Data section Start Marker

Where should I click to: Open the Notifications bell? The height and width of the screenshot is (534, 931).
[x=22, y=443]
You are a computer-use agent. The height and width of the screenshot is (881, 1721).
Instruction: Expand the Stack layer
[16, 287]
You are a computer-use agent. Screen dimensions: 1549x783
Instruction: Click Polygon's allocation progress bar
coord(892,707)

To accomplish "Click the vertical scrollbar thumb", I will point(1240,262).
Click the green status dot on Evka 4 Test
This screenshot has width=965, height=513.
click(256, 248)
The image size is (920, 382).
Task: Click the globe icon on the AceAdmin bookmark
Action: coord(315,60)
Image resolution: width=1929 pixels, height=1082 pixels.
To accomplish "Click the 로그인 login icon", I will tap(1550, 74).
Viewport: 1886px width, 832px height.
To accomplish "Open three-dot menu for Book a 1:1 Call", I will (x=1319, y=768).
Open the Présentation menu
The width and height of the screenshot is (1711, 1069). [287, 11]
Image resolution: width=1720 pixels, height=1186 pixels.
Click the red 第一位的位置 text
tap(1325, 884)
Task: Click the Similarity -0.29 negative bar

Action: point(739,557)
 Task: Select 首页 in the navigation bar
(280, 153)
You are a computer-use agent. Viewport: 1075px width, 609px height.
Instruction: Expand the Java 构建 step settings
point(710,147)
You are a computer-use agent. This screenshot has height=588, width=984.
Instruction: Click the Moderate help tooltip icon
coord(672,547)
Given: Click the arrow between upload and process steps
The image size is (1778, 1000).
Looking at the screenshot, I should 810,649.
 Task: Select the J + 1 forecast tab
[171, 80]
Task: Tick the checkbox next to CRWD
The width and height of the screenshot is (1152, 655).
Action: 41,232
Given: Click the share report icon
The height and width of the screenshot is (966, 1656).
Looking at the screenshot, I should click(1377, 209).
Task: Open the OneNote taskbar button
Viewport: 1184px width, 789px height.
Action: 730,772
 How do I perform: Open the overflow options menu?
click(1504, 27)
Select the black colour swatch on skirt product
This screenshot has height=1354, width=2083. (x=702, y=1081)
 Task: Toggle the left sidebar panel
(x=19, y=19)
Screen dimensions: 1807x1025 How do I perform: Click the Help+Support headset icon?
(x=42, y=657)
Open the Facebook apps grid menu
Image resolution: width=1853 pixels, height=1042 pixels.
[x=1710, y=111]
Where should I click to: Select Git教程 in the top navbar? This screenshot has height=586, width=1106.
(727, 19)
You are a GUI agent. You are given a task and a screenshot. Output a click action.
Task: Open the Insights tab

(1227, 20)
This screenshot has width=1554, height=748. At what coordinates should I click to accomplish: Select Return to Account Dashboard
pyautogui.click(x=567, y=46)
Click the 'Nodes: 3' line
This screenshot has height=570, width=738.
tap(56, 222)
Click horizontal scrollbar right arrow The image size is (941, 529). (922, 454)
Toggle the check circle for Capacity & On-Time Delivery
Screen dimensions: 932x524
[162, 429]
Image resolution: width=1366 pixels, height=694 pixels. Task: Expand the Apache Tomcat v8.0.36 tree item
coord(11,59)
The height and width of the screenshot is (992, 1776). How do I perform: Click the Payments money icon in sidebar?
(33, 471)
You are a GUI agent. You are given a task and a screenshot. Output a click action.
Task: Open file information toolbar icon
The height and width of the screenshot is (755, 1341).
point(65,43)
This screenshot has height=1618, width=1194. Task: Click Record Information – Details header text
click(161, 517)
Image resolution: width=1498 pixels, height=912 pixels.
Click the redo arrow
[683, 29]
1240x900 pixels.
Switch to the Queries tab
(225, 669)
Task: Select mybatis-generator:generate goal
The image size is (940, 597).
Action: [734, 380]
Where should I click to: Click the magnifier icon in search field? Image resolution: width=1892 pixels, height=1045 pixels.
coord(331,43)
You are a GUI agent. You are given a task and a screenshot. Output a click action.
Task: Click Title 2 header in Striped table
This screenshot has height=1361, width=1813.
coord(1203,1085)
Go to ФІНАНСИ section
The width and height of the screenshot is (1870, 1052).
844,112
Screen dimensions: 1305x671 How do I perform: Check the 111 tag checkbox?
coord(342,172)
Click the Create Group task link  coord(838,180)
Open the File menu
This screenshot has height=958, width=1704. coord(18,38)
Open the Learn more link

Data section End Marker

§ Exercise:
Where the string "agent" turns up in a line of the data above, copy that whole line.

§ Response box:
You are a computer-use agent. The height and width of the screenshot is (881, 1721).
You are a computer-use agent. Screen dimensions: 1549x783
You are a computer-use agent. Viewport: 1075px width, 609px height.
You are a computer-use agent. This screenshot has height=588, width=984.
You are a GUI agent. You are given a task and a screenshot. Output a click action.
You are a GUI agent. You are given a task and a screenshot. Output a click action.
You are a GUI agent. You are given a task and a screenshot. Output a click action.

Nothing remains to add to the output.